Abstract

Listeners having, at most, "slight" hearing loss, specifically those having absolute thresholds at 4 kHz exceeding 7.5 dB HL, have been shown to exhibit deficits in binaural detection that appear to stem from increased levels of stimulus-dependent, additive internal noise [Bernstein and Trahiotis (2016). J. Acoust. Soc. Am. 140, 3540-3548; Bernstein and Trahiotis (2018). J. Acoust. Soc. Am. 144, 292-307]. This study assessed whether such listeners exhibit greater susceptibility to "binaural interference." NoSo and NoSπ tone-in-noise detection thresholds were measured for stimuli centered at 4 kHz in the absence of any interfering stimuli and in the presence of simultaneously gated diotic or interaurally uncorrelated noise centered at 500 Hz.

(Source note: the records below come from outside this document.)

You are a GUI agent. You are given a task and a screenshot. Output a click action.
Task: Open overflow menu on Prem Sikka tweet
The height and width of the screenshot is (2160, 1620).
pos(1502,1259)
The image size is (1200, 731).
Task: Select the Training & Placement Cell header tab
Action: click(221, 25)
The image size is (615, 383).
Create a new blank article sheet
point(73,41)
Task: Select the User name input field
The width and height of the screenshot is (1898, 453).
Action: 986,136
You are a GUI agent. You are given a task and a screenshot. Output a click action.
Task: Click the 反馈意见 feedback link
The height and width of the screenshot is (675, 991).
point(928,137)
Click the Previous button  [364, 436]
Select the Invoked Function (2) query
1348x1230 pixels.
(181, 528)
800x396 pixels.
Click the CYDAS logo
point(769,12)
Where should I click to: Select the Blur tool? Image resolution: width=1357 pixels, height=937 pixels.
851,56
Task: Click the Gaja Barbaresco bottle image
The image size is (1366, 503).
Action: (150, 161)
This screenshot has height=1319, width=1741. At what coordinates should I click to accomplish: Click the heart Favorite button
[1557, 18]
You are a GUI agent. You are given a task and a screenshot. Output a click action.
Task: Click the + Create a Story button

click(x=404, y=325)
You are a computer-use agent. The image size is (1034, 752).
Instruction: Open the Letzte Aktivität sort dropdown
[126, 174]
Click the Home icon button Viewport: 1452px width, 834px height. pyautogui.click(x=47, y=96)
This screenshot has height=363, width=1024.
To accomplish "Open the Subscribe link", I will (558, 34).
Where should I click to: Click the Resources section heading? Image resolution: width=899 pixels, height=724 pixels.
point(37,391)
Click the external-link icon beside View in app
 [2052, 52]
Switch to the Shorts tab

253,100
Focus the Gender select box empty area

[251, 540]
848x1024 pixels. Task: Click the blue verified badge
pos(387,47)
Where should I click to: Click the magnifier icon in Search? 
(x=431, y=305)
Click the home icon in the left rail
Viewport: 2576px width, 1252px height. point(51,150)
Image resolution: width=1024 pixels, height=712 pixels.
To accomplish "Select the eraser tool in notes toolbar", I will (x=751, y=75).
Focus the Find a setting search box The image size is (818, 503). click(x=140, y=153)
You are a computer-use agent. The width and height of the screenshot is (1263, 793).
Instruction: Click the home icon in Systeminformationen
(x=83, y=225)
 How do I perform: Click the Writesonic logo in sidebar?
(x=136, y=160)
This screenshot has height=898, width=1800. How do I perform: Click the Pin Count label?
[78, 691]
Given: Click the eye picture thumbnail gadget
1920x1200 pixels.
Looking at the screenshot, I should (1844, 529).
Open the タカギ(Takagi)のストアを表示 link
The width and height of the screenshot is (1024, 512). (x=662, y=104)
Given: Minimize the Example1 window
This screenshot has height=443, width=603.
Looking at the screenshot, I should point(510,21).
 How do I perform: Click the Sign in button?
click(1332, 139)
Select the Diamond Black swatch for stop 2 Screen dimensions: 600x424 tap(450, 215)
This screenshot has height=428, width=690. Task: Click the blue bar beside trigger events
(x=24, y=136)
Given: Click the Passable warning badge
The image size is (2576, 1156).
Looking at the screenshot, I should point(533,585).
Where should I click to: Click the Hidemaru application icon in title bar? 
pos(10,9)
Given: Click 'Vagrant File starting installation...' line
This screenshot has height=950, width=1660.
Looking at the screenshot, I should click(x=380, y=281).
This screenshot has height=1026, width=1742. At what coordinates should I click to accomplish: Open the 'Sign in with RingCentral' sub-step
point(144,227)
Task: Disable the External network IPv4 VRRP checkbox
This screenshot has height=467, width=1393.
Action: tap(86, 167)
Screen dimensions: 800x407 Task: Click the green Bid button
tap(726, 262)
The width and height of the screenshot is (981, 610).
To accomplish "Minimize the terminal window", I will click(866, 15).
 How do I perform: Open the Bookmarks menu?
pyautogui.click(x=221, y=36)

Results indicated that listeners exhibiting elevated NoSπ thresholds (typical of those in ">7.5 dB groups"), actually exhibit less binaural interference than do those exhibiting lower NoSπ thresholds typical of those in "≤7.5 dB HL" groups. That outcome cannot be explained by a "ceiling effect" stemming from interferer-induced loss of the ability to utilize binaural cues to detect the signal. The relatively smaller amounts of binaural interference exhibited by listeners with relatively elevated NoSπ thresholds notwithstanding, it is argued that the interference they do exhibit may place them at a distinct disadvantage in everyday listening environments.